Short exercise A –
Set down the forum thread word for word between "Originally Posted by" and "a little old.", inclusive.

Text segment –
==*==
Originally Posted by *nicevry*
C
I don't think there's an answer here, although I think once the novelty of CDing wears off, the stalking thing gets a little old.

Wow - the novelty wears off? :LOL
I've been CDing for 2 1/2 years now, and I *still* get excited about stalking stockings! LOL (although I really really wish for my bank account's sake that I didn't still find it exciting!


----------



## Pokey (Dec 29, 2002)

What about just emailing the WAHM and asking if she has set a stocking date so you don't have to sit at the computer all day every day refreshing? I can't imagine a WAHM responding to a question about her stocking day with "Yes I have set a date....but I'm not going to tell you" :LOL If you only use a specific type of diaper I am willing to bet that the WAHM "knows" you and would be happy to let you know the stocking day so you don't miss out.







As long as you don't share the information with everyone and their sister I would think you would be more likely to snag something when she stocks.


----------



## Carolinamidwife (Dec 18, 2001)

LOL, yeah... I WANT the novelty to wear off!

There are lots of good points here... I just want to add that I did not mean that I NEVER want people to post about stockings. If there's a sale at Sugarpeas or if Loveybums opens, please, post about it. But, if you know there are people who have been waiting for weeks or months for Righteous Baby to open, and you are not one of them, please just give it 15 or 20 minutes.

Quote:

That way there is no sitting at the computer freaking out if you have to pee.
:LOL

I have stopped attending some of the more rabid stockings. I just don't like doing it anymore and it was making my priorities out of whack. Am I the only one whose house becomes a DISASTER after a long stocking wait? Anyway, I know you do not know when someone has something in their cart and whether or not you are stealing it. I don't get my feelings hurt if someone ends up with that one diaper I was hoping for because they did not know I had it, KWIM? But, what finally did it for me was after a particularly hairy stocking I envisioned this diaper store as if it were a bricks and mortar store. I pictured us all acting like we do in cyber land at a real store and I was kind of LOL, kind of scared! Like, would we all be running to the shelves and ripping stuff down in a blind fury sorting it out later? Like the Great Cabbage Patch Kid massacre of 82... lol.
==*==
The records –

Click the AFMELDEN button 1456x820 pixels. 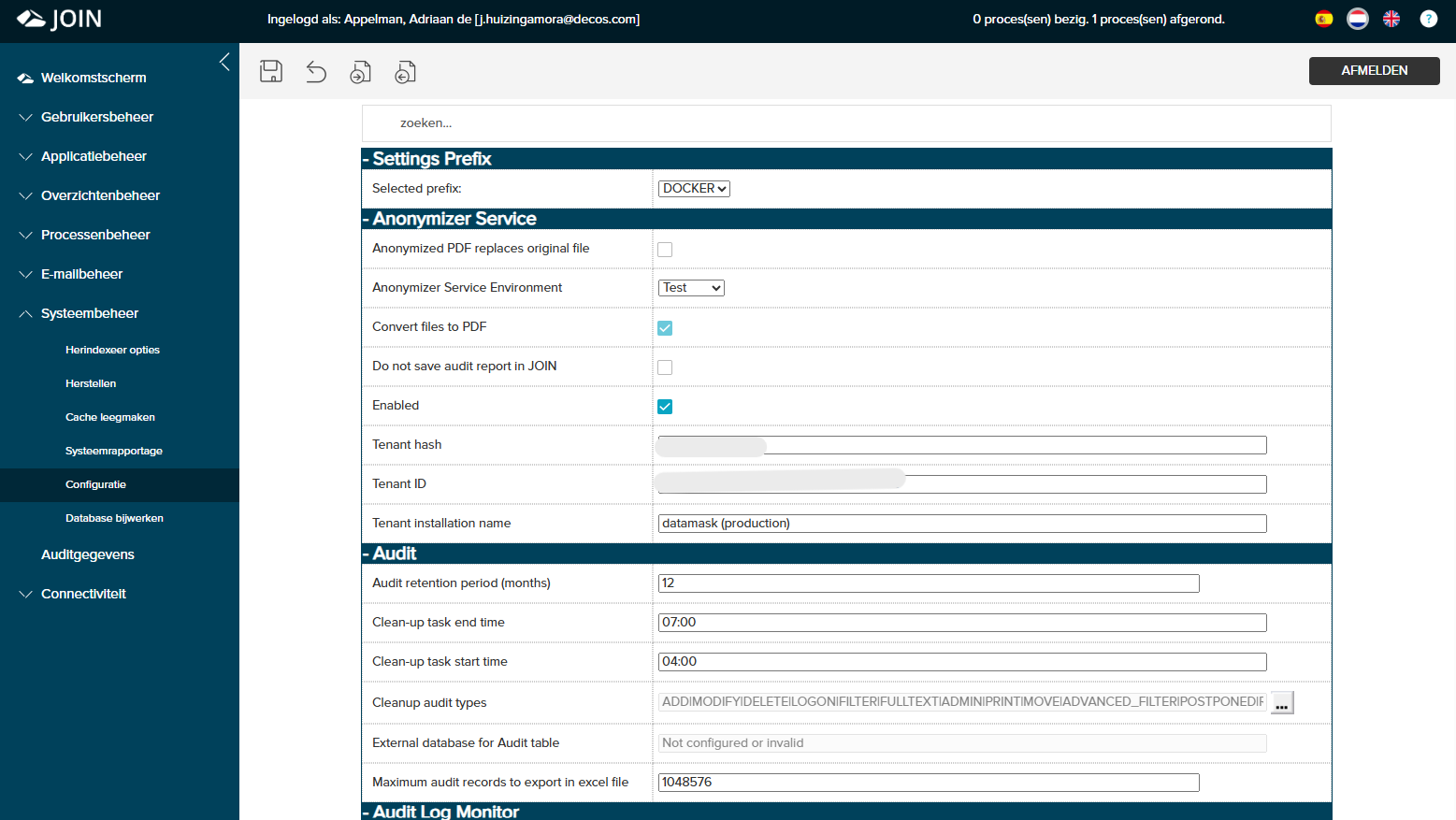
==*==
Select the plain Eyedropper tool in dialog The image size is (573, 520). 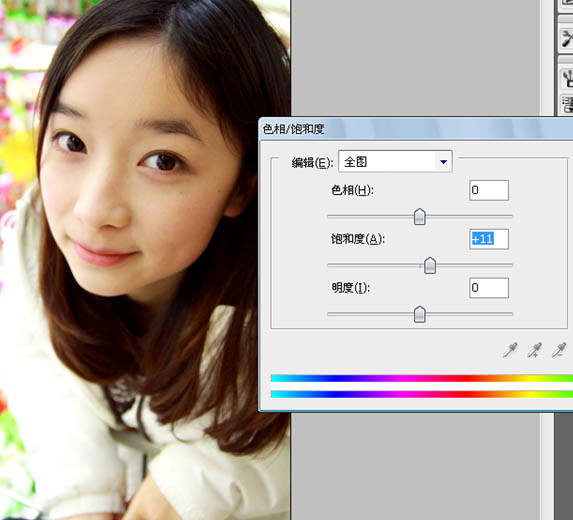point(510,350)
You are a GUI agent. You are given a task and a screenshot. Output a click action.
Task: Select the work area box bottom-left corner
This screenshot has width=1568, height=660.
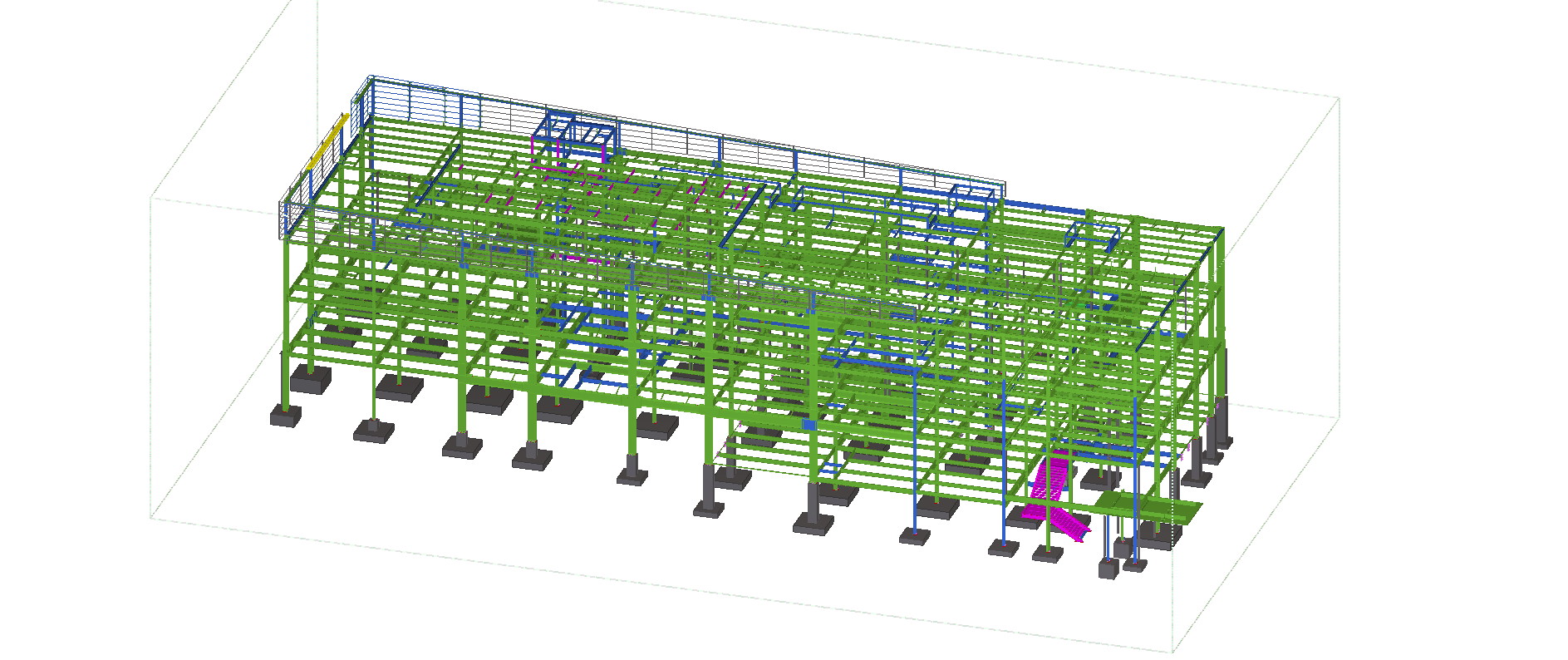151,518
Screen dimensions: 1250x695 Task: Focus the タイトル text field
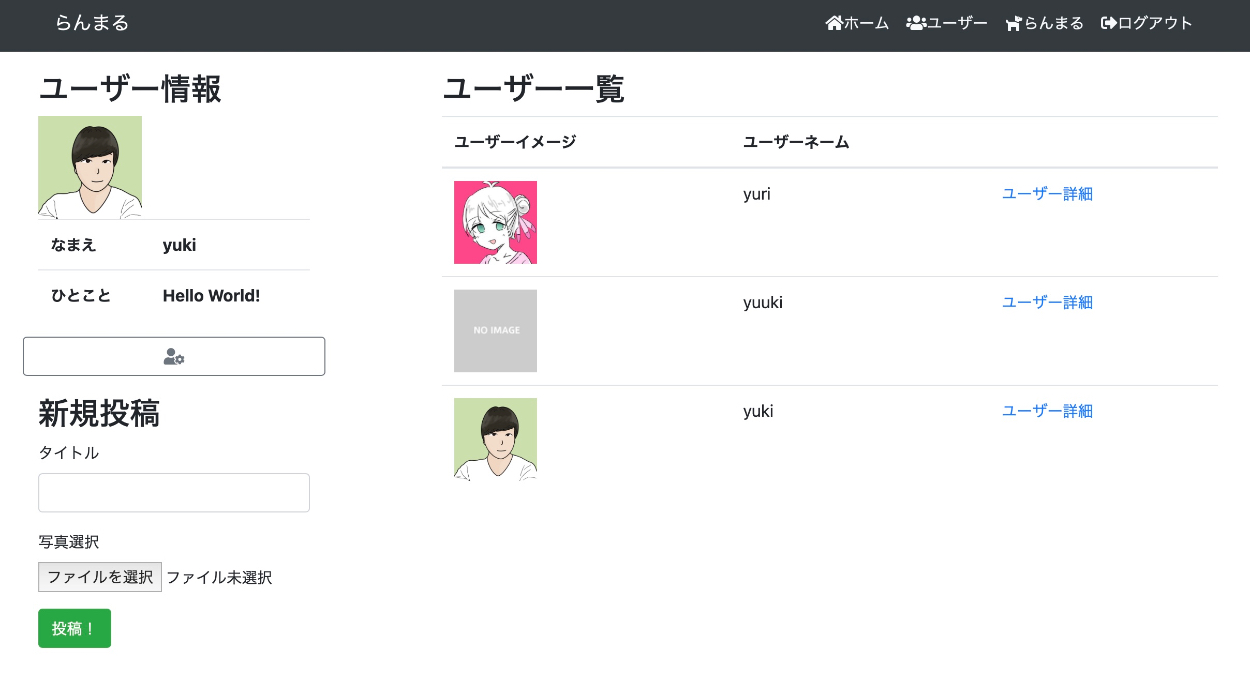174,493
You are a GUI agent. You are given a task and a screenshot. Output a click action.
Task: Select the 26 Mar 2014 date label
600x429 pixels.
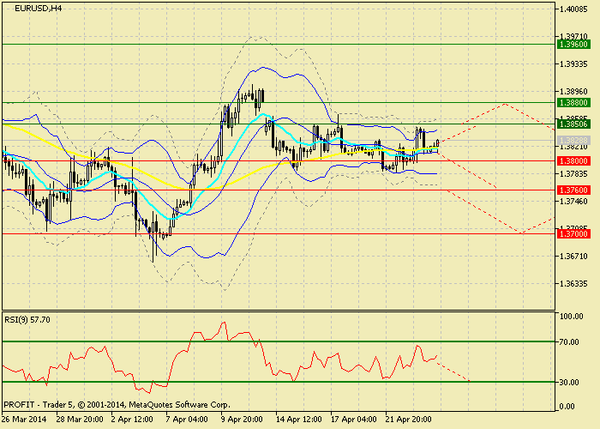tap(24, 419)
==*==
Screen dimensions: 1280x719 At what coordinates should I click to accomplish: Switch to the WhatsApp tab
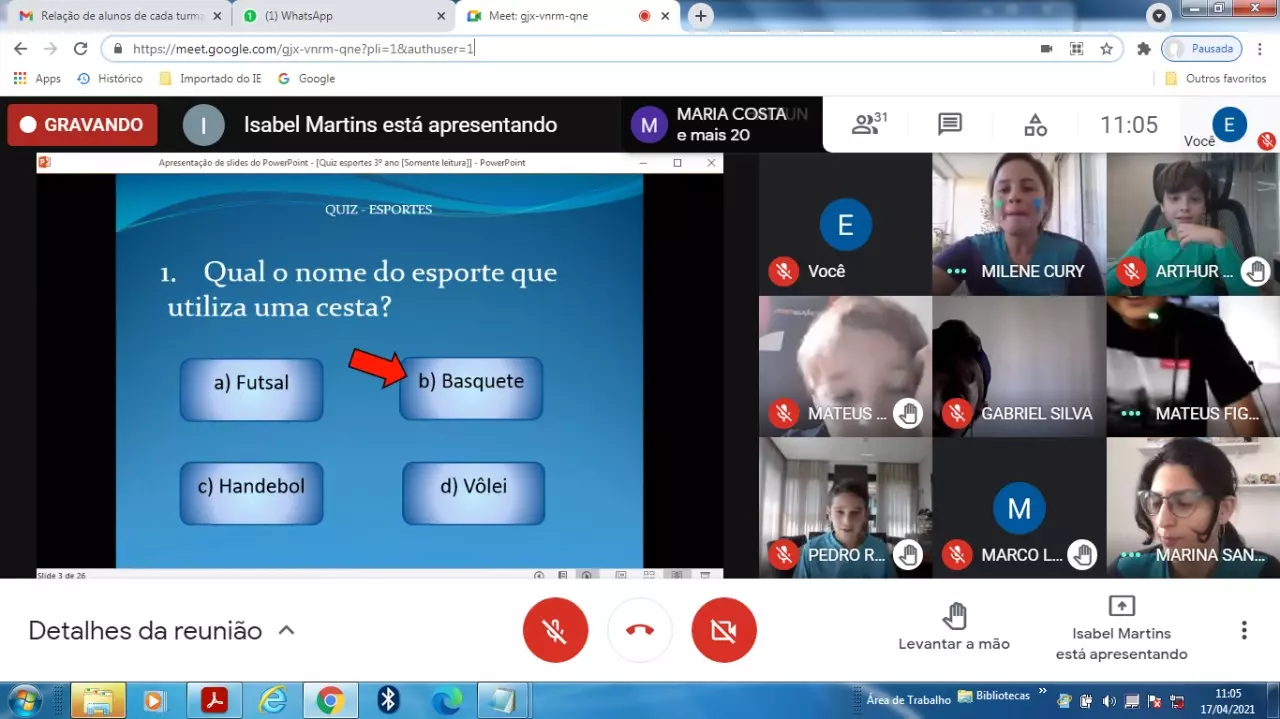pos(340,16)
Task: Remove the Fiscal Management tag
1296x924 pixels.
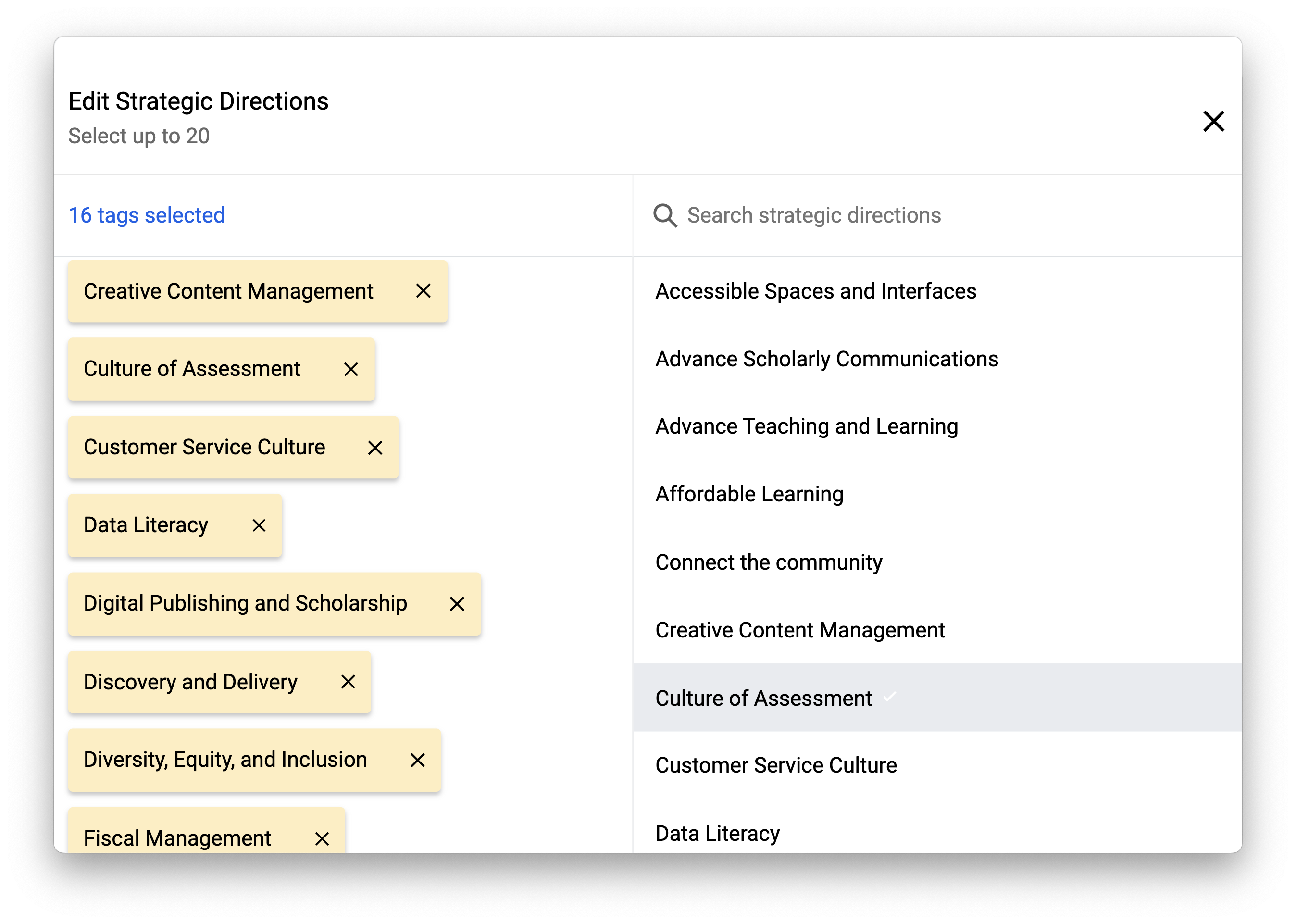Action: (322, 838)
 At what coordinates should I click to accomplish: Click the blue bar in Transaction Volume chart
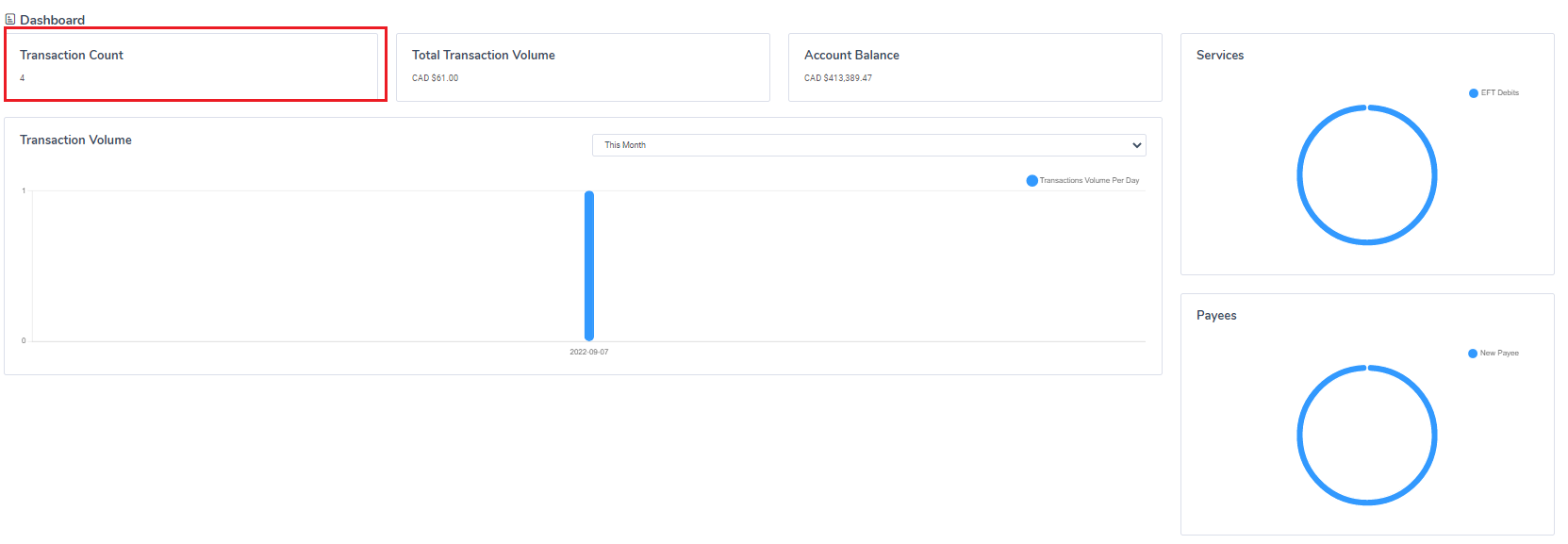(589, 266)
==*==
Short exercise B –
Extract, verbatim, the lines of the records between the line holding "Screen dimensions: 1250x695" and the line holding "tap(24, 419)", inclusive, and omit the pictures.

Full solution A –
Originally Posted by *nicevry*
C
I don't think there's an answer here, although I think once the novelty of CDing wears off, the stalking thing gets a little old.

Full solution B –
Screen dimensions: 1250x695 Task: Focus the タイトル text field
174,493
You are a GUI agent. You are given a task and a screenshot. Output a click action.
Task: Select the 26 Mar 2014 date label
600x429 pixels.
tap(24, 419)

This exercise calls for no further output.